Notice, in addition to what has already been said, stanza 5 of our 
hymn: 'When one of them repeats the cry of the other, as a 
student (that) of the teacher, then all that with them is like a 
well-executed 8 lesson, when with a loud voice they croak upon 
the water.' One croaks in one direction, another croaks in 
another direction ; then a whole chorus arises as if a great group 
of students were repeating the words of the teacher. Any one 
who has observed frogs will recognize this as an accurate and 
vivid description. 

Finally, to Bloomfield's evidence of the use of the frog in 
rain-charms may be added a point from the report of ritual 
uses in Lanman's edition of Whitney's translation of the 
Atharva-Veda.

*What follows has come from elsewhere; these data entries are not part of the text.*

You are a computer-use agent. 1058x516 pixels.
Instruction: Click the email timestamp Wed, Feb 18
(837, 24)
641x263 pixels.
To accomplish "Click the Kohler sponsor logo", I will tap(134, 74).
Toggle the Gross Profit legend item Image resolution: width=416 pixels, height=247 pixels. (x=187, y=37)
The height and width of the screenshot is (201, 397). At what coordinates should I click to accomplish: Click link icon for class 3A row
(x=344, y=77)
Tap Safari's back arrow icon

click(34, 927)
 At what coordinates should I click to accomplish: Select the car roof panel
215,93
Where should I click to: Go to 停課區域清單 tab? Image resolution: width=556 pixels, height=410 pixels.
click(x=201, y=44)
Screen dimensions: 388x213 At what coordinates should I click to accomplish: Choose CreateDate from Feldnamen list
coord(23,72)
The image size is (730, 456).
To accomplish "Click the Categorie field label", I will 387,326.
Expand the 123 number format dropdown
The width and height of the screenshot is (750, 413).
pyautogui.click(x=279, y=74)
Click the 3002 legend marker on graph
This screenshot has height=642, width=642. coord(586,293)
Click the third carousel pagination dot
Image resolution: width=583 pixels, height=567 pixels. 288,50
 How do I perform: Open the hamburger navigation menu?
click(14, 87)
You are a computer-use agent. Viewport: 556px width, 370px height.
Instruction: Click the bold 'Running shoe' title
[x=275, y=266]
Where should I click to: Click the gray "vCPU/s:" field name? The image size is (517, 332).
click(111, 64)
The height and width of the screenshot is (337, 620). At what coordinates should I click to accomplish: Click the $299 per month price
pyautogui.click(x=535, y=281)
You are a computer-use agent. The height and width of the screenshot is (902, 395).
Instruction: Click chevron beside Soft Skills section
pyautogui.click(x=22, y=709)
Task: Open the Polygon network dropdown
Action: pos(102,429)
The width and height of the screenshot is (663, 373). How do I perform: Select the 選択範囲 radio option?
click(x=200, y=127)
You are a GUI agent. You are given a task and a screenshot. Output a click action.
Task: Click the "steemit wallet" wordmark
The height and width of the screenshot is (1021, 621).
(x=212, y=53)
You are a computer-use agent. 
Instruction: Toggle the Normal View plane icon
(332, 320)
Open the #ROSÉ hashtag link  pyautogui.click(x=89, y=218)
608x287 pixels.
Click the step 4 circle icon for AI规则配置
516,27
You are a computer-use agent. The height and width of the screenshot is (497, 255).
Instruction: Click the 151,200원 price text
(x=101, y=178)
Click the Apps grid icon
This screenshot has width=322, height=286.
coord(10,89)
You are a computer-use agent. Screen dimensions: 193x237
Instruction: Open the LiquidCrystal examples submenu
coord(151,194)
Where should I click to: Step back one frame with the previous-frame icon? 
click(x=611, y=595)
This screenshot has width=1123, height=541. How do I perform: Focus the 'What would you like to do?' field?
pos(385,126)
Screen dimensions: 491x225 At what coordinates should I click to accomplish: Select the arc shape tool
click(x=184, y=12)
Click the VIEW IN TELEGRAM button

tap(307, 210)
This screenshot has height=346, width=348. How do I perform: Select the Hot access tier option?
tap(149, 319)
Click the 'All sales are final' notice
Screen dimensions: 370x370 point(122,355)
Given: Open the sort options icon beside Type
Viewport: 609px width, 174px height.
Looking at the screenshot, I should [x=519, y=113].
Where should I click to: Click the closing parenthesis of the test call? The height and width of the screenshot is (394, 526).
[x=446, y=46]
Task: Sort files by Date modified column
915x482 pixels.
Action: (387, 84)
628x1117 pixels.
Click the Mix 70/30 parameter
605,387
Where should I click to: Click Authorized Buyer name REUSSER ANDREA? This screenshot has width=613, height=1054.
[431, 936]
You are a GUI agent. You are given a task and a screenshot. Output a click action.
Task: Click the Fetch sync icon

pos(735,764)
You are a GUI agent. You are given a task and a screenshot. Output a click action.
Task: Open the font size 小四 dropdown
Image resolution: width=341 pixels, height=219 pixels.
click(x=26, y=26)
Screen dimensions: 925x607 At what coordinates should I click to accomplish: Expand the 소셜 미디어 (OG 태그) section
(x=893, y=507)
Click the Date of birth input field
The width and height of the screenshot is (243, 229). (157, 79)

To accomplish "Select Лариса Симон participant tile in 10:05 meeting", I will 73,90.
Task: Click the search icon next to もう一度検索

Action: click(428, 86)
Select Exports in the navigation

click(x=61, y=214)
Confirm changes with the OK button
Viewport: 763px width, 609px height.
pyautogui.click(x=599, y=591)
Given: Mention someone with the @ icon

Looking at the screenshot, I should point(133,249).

AV. 3. 13 is addressed directly to the waters and 
is prescribed in whole or in part for four different purposes: 
to be used with a frog in a ceremony for directing water into a 
certain course (Kausika 40. Iff.); to accompany the conducting, 
in the dgnieayana, of water, reeds, and a frog over the altar-site 
(Vaitana 29. 13) ; to be used by one desiring rain (Commen- 
tary) ; to be employed in a rite for good fortune (Kausika 41. 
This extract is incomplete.